Social Commerce Difungsikan untuk Berdagang, Amin Ak: Ini Tidak Fair - Telusur

Social Commerce Difungsikan untuk Berdagang, Amin Ak: Ini Tidak Fair

Anggota Komisi VI DPR RI, Amin Ak. (Foto: telusur.co.id).

telusur.co.id - Anggota Komisi VI DPR RI Amin Ak mengatakan, era digitalisasi serta online tak bisa ditolak. Meskipun bisa berdampak negatif bagi jutaan orang walau di sisi lain juga mengembirakan orang yang lain. Dari sudut pandang konsumen, kata Amin, belanja online memang menguntungkan dengan transaksi yang begitu mudah dapat barang, secara mutu tidak terlalu mengecewakan dan kemudian harganya sangat murah.

"Tetapi yang kita bicarakan sekarang adalah soal UMKM, Ada 64 juta pelaku UMKM kita, yang itu menyediakan lapangan kerja atau menyerap tenaga kerja kurang lebih 97% angkatan kerja kita dan kontribusi kepada PDB itu 60-an persen lebih," kata Amin dalam diskusi Dialektika Demokrasi bertajuk 'Aturan Social Commerce dan Nasib UMKM', di Media Center Parlemen, Senayan, Jakarta, Selasa (26/9/23).

Amin menuturkan, UMKM kita sudah terbukti paling tahan krisis dan paling tahan banting saat menghadapi era krisis. Menurutnya, hal ini perlu menjadi perhatian.

Ia mengingatkan pemerintah agar para pelaku UMKM tetap bertahan. Sebab, untuk membangkitkan UMKM yang berguguran tidak mudah.

“Kementerian perdagangan sebagai leading sektor yang bisa membuat regulasi dalam hal perdagangan online itu bagaimana aturan-aturannya,” katanya.

Menurutnya, yang jadi permasalahan bukanlah keberadaan e-Commerce. Tetapi yang dipermasalahkan adalah social Commerce yang digunakan dan difungsikan untuk berdagang. "Ini kan tidak fair," ungkapnya.

================

▶ Langkah Pengerjaan:
- a) Jawab pertanyaan berikut berdasarkan artikel tentang social commerce dan UMKM.
(i) Berapa jumlah pelaku UMKM yang disebutkan Amin Ak?
(ii) Di mana diskusi Dialektika Demokrasi tersebut diadakan?
(iii) Menurut Amin Ak, apa yang sebenarnya dipermasalahkan?
- b) Tuliskan ulang bagian artikel tentang social commerce dan UMKM, mulai dari "telusur.co.id - Anggota" sampai dengan "harganya sangat murah.".

▶ Data yang diambil dari sebuah koleksi:
================

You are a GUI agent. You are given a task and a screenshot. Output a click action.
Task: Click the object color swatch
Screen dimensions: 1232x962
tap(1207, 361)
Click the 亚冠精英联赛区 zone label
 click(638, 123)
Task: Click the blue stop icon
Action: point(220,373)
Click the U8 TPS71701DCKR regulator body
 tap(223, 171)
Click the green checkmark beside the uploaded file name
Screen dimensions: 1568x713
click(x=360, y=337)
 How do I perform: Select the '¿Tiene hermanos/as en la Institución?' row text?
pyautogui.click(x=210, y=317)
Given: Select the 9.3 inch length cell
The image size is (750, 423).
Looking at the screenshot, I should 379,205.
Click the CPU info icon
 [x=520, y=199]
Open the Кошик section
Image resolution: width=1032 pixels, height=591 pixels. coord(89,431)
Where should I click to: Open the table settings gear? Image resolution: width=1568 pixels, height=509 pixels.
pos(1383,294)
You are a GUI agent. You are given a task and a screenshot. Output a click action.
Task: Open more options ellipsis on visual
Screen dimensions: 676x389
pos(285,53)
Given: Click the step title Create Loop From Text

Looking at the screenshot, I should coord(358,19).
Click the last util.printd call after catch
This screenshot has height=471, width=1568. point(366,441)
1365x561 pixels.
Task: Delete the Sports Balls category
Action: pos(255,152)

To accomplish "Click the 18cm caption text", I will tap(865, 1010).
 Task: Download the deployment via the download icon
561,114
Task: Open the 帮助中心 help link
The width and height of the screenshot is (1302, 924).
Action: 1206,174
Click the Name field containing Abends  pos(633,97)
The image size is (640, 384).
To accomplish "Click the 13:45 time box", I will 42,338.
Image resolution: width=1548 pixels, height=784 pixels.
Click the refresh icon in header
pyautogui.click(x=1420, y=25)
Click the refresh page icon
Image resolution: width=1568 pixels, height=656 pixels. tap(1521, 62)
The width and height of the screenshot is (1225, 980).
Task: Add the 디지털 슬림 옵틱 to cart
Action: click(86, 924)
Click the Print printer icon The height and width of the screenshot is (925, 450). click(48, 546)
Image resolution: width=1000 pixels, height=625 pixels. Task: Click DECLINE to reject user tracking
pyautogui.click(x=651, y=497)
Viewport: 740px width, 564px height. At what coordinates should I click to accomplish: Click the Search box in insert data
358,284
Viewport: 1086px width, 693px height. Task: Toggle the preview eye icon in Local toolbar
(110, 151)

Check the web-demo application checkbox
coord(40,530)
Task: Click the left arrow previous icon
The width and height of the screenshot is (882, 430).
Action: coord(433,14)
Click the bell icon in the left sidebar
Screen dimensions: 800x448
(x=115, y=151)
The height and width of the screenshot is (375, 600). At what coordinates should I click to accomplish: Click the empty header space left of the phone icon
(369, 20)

================

▶ Daftar Penyelesaian:
- a)
(i) 64 juta pelaku UMKM.
(ii) Di Media Center Parlemen, Senayan, Jakarta.
(iii) Social commerce yang digunakan dan difungsikan untuk berdagang, bukan keberadaan e-Commerce.

- b)
telusur.co.id - Anggota Komisi VI DPR RI Amin Ak mengatakan, era digitalisasi serta online tak bisa ditolak. Meskipun bisa berdampak negatif bagi jutaan orang walau di sisi lain juga mengembirakan orang yang lain. Dari sudut pandang konsumen, kata Amin, belanja online memang menguntungkan dengan transaksi yang begitu mudah dapat barang, secara mutu tidak terlalu mengecewakan dan kemudian harganya sangat murah.